Source extract Start Marker
Files
2026-05-08 17:45:23 -05:00

14 KiB

GreySec MAL — Master Kanban

Product: GreySec Malware Analysis Lab Type: Internal Build Project Status: BUILDING Updated: 2026-05-07 Parent debrief: ~/greysec/ops/debriefs/malware-lab-2026-05-07.md


Background

GreySec MAL is a self-hosted malware analysis sandbox for red team operators. It takes a binary payload, detonates it in an isolated Windows 11 VM instrumented with EDR (Fibratus + Whiskers + RedEdr), captures behavioral events via RabbitMQ, and produces a client-facing analysis report with a Detection Score (0-100) and MITRE ATT&CK kill chain map.

Architecture:

Payload Upload → LitterBox (:1337) → SMB Share Mount → Windows VM (:1337)
                                                            ↓
                                              Fibratus (kernel events)
                                              Whiskers (REST API :8080)
                                              RedEdr (EDR reporting)
Source extract End Marker
**Work instructions**
Copy the malware lab kanban, beginning at the words "Product: GreySec Malware" and ending after "Windows VM (:1337)", and switch "RabbitMQ" to "Redis".
Information shown Start Marker
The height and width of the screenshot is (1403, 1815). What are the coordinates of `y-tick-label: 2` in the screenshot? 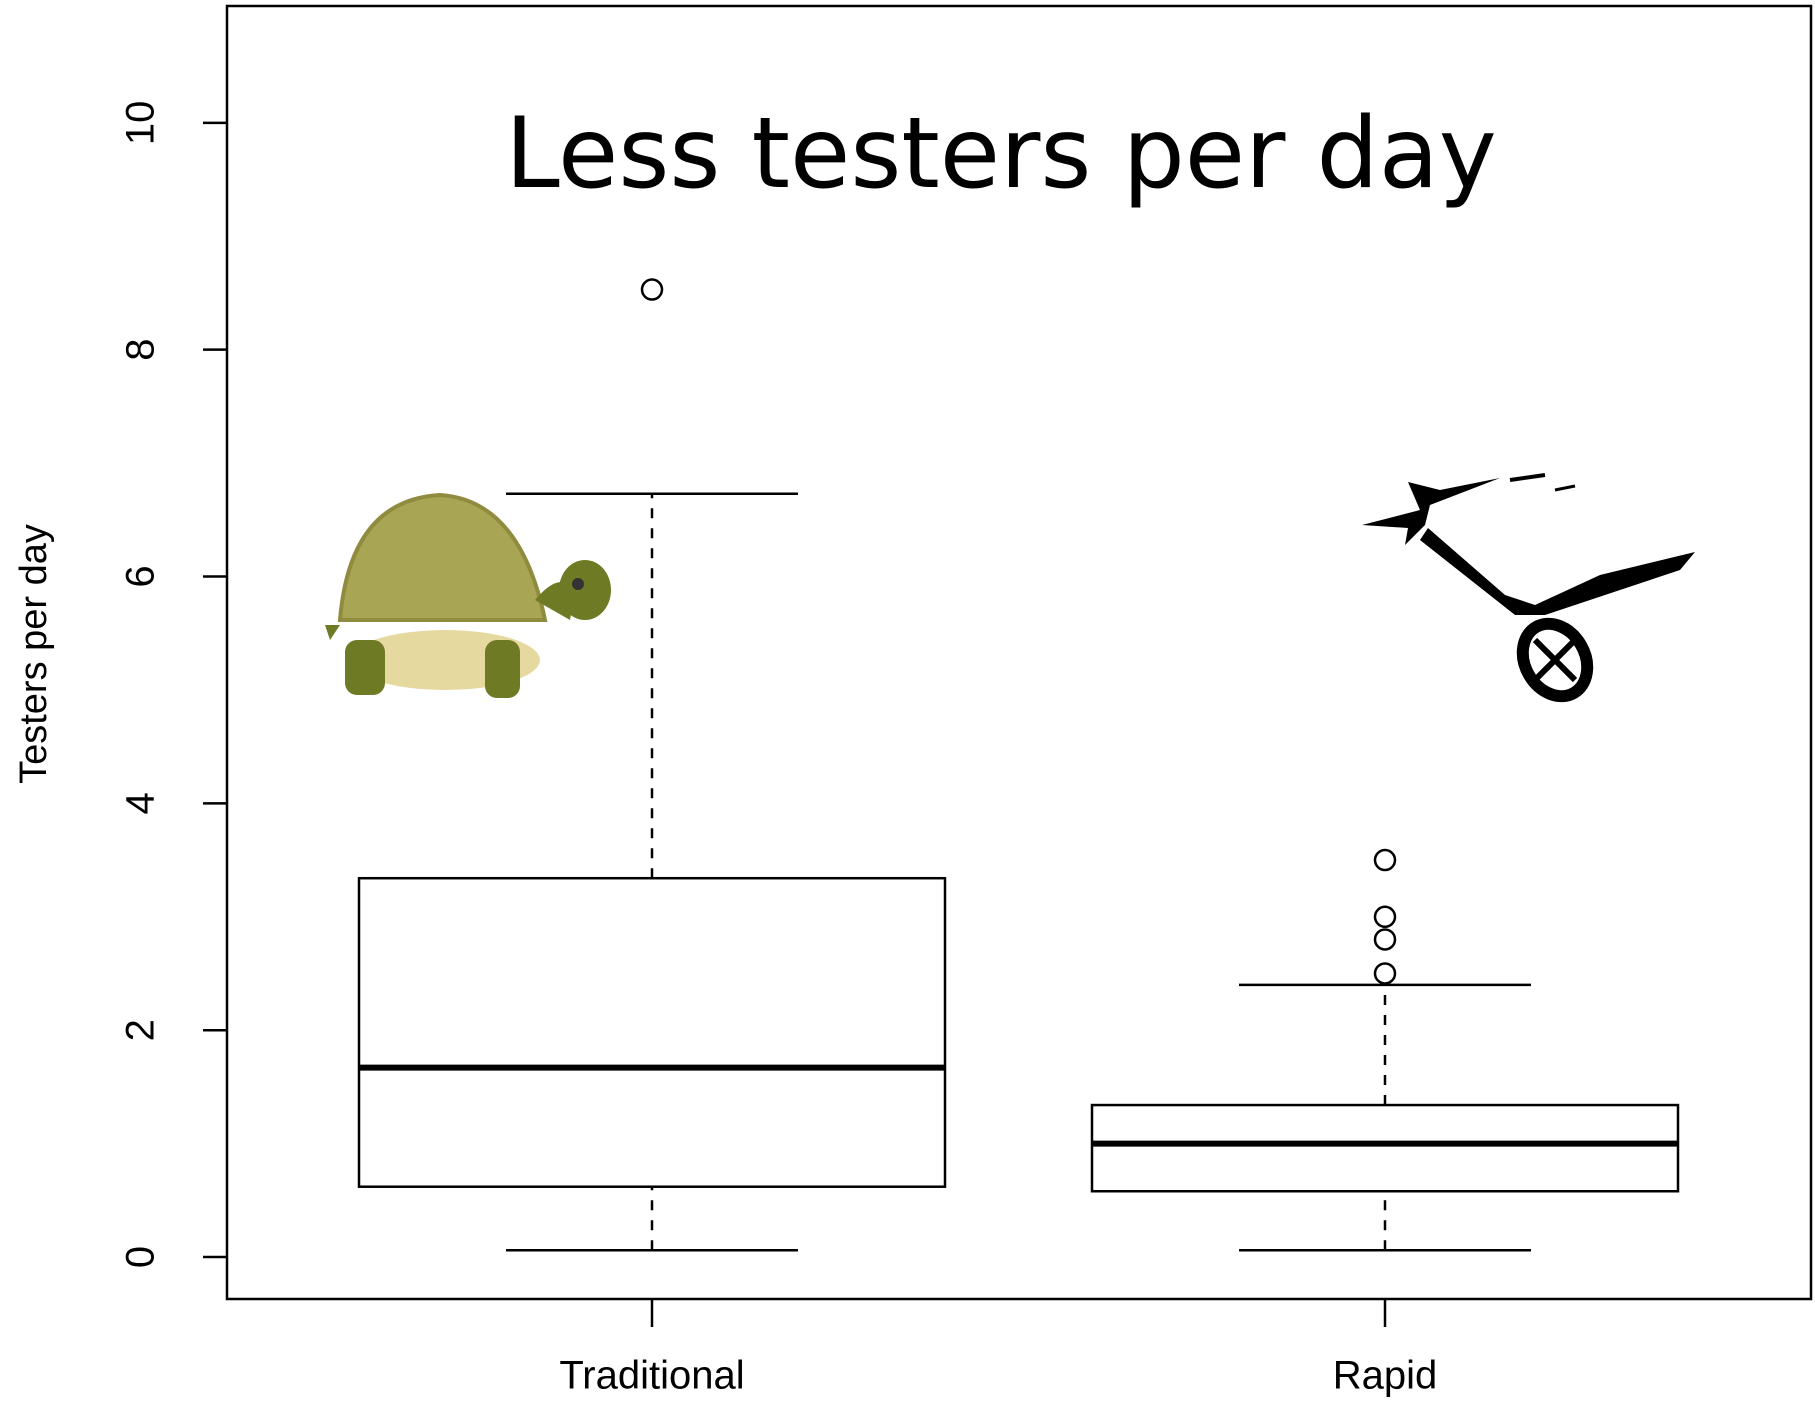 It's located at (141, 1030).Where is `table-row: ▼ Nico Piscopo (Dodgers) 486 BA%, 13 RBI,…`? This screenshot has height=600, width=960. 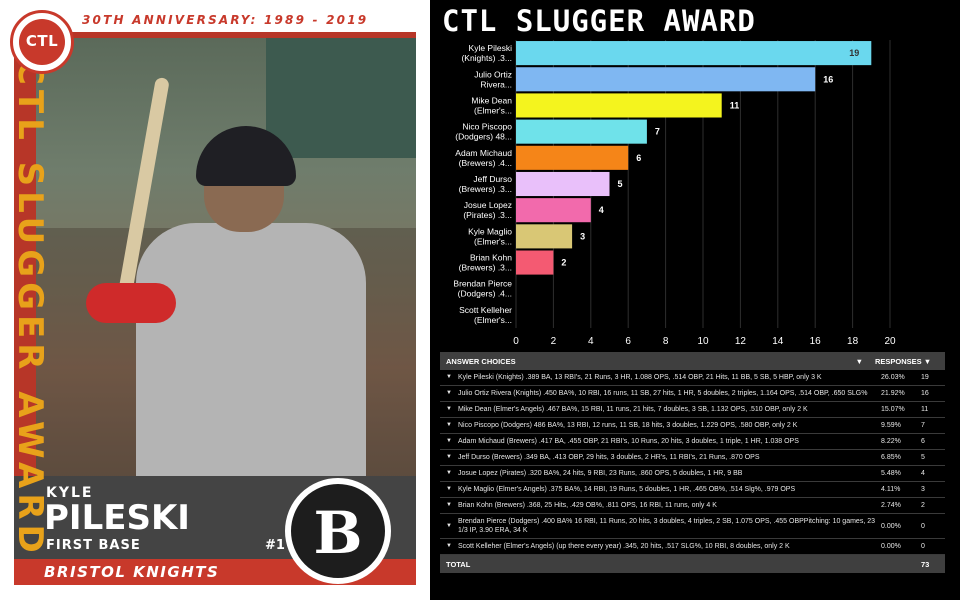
Information shown End Marker
**Exercise response**
Product: GreySec Malware Analysis Lab Type: Internal Build Project Status: BUILDING Updated: 2026-05-07 Parent debrief: ~/greysec/ops/debriefs/malware-lab-2026-05-07.md


Background

GreySec MAL is a self-hosted malware analysis sandbox for red team operators. It takes a binary payload, detonates it in an isolated Windows 11 VM instrumented with EDR (Fibratus + Whiskers + RedEdr), captures behavioral events via Redis, and produces a client-facing analysis report with a Detection Score (0-100) and MITRE ATT&CK kill chain map.

Architecture:

Payload Upload → LitterBox (:1337) → SMB Share Mount → Windows VM (:1337)